Debería haberlo hecho antes, pero me puse a buscar una canción para interpretar con las flautas. Algo sencillo, pero sin que pase desapercibido el esfuerzo. Y que quede grabado en el público. Debía ser una propuesta que valga la pena. Eso lo tenía en claro.
—Profesor, profesor —me llamaron por detrás—. El director lo está buscando, suba a su despacho cuanto antes. Las clases están por comenzar.
Volteé hacia la joven mujer. Su nombre es Fraeda. Era la nueva profesora que sustituía al señor Carlos Aguerra. Parece que no fue solo un resfrío ordinario.
—Le agradezco por avisarme. —La miré levantándome del asiento—. Enseguida voy por allá.
En el segundo piso de la escuela, el despacho del señor Mustafá se ubica subiendo las escaleras, de cara a la entrada principal. Dichas escaleras forman una ce esquinada y a sus laterales se extienden largos pasillos que dan a varias aulas. Como uno se imagina la mansión de un vampiro.
Una característica de la fachada al despacho, es que conserva la apariencia original de la casa en la que se construyó, con el suelo y la pared de madera y un portentoso candelabro colgado del techo. También luce dos faroles antiguos al lado de la puerta doble, y un tapete, como si fuera la entrada de una casa, con la palabra: “bienvenido” bordada de verde con el fondo negro, que no se distingue fácilmente.
—Con permiso —Golpeé con el reverso de la mano antes de entrar
Me saqué los zapatos para dejarlos en un sitio especial dedicado a ello. Una costumbre inusual en cualquier sitio, menos para el despacho del señor Mustafá.

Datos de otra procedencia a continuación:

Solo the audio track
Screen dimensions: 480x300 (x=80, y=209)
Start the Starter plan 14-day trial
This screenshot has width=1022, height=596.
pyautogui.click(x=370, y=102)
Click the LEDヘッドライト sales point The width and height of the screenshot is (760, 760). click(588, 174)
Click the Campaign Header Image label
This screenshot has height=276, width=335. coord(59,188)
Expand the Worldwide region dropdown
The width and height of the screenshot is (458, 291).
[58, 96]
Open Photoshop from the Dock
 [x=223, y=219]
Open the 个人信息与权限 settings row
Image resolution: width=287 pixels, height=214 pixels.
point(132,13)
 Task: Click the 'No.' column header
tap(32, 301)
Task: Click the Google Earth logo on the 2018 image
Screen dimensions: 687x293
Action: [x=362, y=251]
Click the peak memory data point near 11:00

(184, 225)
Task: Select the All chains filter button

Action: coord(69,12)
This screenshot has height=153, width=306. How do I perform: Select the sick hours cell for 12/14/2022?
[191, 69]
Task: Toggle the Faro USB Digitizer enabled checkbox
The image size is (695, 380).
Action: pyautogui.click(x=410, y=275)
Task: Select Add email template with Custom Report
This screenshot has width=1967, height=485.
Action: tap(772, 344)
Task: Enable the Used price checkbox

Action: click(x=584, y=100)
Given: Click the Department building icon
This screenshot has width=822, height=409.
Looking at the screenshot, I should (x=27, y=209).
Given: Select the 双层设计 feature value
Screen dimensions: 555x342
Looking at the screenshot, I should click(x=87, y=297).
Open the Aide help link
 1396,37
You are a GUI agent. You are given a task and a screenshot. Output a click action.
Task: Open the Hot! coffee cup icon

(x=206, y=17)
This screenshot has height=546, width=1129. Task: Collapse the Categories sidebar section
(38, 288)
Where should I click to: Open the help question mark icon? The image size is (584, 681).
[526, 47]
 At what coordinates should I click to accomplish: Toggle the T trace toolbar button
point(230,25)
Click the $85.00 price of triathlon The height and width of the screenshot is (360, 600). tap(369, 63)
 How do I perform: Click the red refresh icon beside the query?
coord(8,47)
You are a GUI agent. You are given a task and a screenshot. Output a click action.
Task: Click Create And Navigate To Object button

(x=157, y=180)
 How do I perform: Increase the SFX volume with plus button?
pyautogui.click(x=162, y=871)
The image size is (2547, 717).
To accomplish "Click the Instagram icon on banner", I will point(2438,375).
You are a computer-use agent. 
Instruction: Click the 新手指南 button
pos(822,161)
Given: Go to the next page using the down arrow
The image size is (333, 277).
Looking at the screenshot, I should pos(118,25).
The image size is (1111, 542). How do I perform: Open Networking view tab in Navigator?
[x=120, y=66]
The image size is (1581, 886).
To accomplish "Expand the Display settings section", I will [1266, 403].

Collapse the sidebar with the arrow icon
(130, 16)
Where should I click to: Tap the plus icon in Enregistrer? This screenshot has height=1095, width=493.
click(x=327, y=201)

Con los pies en la alfombra marrón que cubre todo el suelo, me desplacé hasta el escritorio brilloso del director. Tomé asiento y esperé a que me dirigiera la palabra.
—¡Profesor! —dijo.
Se ve que tenía la atención puesta en otra cosa entre su regazo.
—Señor Mustafá, la profesora Fraeda me ha dicho que me buscaba —señalé. No quería pasar más tiempo del debido en este lugar—. ¿Ocurre algo?
Mustafá carraspeó con los nudillos apuntando sus labios.
—Como sabe, el festival de la escuela se avecina y, como también sabrá, los padres que mantienen viva esta institución necesitan pruebas fehacientes de que su materia es de provecho. —Dejó el libro que tenía entre manos sobre el escritorio y preguntó—: ¿Tiene planeado lo que hará? —Que levantara una de sus canosas cejas me incomodó—. Me he enterado que está enseñando a los alumnos de quinto C, a tocar este instrumento… El oboe.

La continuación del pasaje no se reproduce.